“Ci sono parole che la politica dovrebbe pronunciare con più cautela, soprattutto se vengono brandite contro un avversario, prese in prestito per descrivere uno stato delle cose, urlate per stupire. Si trasformano invece in banali e bieche metafore che stridono come unghie sul vetro”.

Il 18 gennaio il vicedirettore di Repubblica Dario Cresto-Dina ha invitato i politici italiani a usare con più moderazione la parola cancro “per marchiare degenerazioni sociali, economiche e politiche”, un uso che “ferisce i malati e chi li cura”. Pochi giorni prima Tomàs Delclós, il difensore dei lettori del País, aveva risposto alle lamentele di una lettrice guarita dal cancro e stufa di sentire quella parola “associata a situazioni tragiche che fanno prevedere un finale drammatico”.

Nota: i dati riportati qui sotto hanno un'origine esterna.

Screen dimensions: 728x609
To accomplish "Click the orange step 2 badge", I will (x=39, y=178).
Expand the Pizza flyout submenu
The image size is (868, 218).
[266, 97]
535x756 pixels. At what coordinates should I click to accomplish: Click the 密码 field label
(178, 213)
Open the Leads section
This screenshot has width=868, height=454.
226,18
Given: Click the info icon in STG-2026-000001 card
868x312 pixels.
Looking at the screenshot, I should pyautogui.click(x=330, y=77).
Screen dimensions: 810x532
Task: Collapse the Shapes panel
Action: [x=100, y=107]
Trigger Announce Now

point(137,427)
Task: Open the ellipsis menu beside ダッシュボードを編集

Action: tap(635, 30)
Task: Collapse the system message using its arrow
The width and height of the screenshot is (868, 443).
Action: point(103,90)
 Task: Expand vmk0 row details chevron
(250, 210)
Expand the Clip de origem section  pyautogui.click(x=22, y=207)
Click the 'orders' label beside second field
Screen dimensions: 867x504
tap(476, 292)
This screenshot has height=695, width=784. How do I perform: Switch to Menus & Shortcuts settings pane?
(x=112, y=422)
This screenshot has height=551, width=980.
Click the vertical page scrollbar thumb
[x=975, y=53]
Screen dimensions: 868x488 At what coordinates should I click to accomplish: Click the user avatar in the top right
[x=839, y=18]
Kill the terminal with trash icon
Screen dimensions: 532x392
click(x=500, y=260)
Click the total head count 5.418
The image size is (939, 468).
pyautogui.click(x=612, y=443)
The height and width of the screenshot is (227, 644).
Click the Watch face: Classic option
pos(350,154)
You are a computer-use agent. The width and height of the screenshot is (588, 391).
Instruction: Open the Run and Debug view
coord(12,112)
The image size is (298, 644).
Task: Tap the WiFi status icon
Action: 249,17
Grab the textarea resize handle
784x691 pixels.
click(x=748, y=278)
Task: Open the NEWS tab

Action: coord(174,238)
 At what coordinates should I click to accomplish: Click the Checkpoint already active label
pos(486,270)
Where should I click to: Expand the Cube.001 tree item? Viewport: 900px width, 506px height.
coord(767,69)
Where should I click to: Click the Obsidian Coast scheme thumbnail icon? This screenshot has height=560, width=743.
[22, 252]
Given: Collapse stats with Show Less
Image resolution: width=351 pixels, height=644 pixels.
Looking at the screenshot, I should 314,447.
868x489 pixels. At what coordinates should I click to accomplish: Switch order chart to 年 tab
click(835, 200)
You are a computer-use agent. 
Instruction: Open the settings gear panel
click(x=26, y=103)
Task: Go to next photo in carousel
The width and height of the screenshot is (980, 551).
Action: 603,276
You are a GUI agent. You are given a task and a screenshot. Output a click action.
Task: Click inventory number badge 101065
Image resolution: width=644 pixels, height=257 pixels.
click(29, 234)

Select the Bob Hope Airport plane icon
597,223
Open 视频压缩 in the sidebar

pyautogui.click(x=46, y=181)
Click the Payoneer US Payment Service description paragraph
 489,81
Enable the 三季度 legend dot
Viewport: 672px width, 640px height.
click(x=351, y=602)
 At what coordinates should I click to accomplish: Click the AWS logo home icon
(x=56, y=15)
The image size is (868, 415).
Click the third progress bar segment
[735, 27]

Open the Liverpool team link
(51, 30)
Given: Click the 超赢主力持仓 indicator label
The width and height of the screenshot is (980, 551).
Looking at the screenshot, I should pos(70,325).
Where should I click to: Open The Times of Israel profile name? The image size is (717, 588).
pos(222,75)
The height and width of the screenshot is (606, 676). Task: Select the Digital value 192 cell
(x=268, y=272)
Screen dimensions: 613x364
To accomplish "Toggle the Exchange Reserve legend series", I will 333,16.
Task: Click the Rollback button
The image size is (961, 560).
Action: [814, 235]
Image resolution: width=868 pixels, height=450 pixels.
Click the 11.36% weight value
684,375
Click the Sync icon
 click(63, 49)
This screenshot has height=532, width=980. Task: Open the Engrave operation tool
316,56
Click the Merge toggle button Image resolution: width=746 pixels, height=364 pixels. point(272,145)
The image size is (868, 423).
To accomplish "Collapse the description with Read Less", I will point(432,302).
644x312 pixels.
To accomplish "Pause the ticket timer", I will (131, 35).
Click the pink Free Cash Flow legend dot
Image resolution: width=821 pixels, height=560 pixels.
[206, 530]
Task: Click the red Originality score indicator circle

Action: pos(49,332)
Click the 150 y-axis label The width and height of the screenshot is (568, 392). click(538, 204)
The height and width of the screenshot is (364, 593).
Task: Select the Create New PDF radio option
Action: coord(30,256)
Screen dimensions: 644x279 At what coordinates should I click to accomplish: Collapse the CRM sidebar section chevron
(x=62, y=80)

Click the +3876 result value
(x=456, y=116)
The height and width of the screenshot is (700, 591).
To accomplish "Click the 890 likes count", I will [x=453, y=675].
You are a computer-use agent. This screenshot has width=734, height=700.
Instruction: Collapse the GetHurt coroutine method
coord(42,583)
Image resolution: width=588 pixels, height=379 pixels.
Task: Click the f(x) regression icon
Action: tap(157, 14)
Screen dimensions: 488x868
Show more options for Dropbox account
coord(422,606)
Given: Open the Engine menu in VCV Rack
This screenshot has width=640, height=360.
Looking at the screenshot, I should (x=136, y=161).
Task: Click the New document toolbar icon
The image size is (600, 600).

L’uso in senso figurato, spiega Delclós, non è sbagliato. Il problema è l’accumulo, che “logora l’impatto concettuale dell’espressione, la trasforma in un cliché”. Nel 1946, in un saggio intitolato

Politics and the english language, George Orwell metteva in guardia contro “le metafore trite che hanno perso ogni potere evocativo e sono usate solo per risparmiarsi la fatica di inventare un’espressione nuova”. I cliché, spiega il libro di stile dell’Economist, “intorpidiscono il cervello del lettore, invece di stimolarlo”.